-- Opening Marker --

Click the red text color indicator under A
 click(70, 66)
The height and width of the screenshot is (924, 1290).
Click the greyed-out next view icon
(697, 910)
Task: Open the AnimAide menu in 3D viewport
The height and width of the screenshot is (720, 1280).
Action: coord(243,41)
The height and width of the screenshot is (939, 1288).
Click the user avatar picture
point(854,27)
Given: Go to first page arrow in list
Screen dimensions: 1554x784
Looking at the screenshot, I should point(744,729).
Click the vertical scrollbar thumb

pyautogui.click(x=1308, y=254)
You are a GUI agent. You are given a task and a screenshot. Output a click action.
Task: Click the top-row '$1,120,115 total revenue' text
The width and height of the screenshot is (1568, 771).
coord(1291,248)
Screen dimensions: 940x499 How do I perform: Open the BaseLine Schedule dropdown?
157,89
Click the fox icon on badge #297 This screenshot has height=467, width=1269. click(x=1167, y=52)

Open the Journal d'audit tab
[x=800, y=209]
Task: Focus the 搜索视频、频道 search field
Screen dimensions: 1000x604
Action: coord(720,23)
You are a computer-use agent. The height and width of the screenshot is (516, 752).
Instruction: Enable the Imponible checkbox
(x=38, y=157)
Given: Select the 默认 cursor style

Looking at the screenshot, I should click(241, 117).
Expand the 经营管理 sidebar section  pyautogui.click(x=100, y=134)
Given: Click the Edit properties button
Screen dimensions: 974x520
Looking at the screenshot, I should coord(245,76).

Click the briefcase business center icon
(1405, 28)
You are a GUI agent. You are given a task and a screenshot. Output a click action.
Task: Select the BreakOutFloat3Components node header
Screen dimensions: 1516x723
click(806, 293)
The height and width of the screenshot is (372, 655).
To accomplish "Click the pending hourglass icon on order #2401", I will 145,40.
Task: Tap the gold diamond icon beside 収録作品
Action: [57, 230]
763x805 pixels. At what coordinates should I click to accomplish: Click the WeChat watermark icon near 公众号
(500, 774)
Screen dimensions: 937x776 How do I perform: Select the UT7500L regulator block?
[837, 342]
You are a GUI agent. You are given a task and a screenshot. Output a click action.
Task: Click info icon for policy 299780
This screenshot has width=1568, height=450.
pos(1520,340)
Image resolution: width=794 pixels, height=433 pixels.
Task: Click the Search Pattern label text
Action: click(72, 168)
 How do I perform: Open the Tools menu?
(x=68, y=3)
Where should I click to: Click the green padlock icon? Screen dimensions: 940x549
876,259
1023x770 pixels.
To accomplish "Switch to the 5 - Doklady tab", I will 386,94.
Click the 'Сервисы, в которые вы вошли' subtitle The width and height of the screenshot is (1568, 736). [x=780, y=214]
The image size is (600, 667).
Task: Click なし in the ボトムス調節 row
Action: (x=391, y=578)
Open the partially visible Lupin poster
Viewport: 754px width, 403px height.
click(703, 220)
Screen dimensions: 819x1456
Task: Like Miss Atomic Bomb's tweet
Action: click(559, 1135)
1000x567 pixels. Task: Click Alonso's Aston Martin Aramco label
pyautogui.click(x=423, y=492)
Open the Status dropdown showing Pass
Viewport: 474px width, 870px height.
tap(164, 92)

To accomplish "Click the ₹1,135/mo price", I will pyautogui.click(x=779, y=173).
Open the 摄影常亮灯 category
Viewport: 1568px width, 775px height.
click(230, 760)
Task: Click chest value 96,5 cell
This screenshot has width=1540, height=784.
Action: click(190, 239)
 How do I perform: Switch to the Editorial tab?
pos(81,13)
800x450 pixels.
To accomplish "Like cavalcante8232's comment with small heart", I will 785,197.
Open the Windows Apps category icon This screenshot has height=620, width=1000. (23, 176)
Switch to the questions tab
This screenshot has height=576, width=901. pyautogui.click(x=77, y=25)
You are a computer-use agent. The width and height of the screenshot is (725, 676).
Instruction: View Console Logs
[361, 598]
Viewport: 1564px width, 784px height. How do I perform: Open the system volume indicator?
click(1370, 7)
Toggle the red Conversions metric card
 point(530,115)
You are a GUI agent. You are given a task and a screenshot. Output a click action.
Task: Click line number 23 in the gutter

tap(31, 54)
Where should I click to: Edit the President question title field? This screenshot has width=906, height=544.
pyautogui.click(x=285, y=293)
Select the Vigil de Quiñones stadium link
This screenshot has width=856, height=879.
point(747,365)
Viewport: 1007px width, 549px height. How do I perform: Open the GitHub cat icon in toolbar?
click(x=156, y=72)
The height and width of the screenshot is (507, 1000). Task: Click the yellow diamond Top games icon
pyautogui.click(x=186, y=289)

-- Closing Marker --

• ACTIVITY: Go through the material above, and wherever a line holds the word "computer", copy it.

• WRITTEN ANSWER:
You are a computer-use agent. The height and width of the screenshot is (516, 752).
You are a computer-use agent. The width and height of the screenshot is (725, 676).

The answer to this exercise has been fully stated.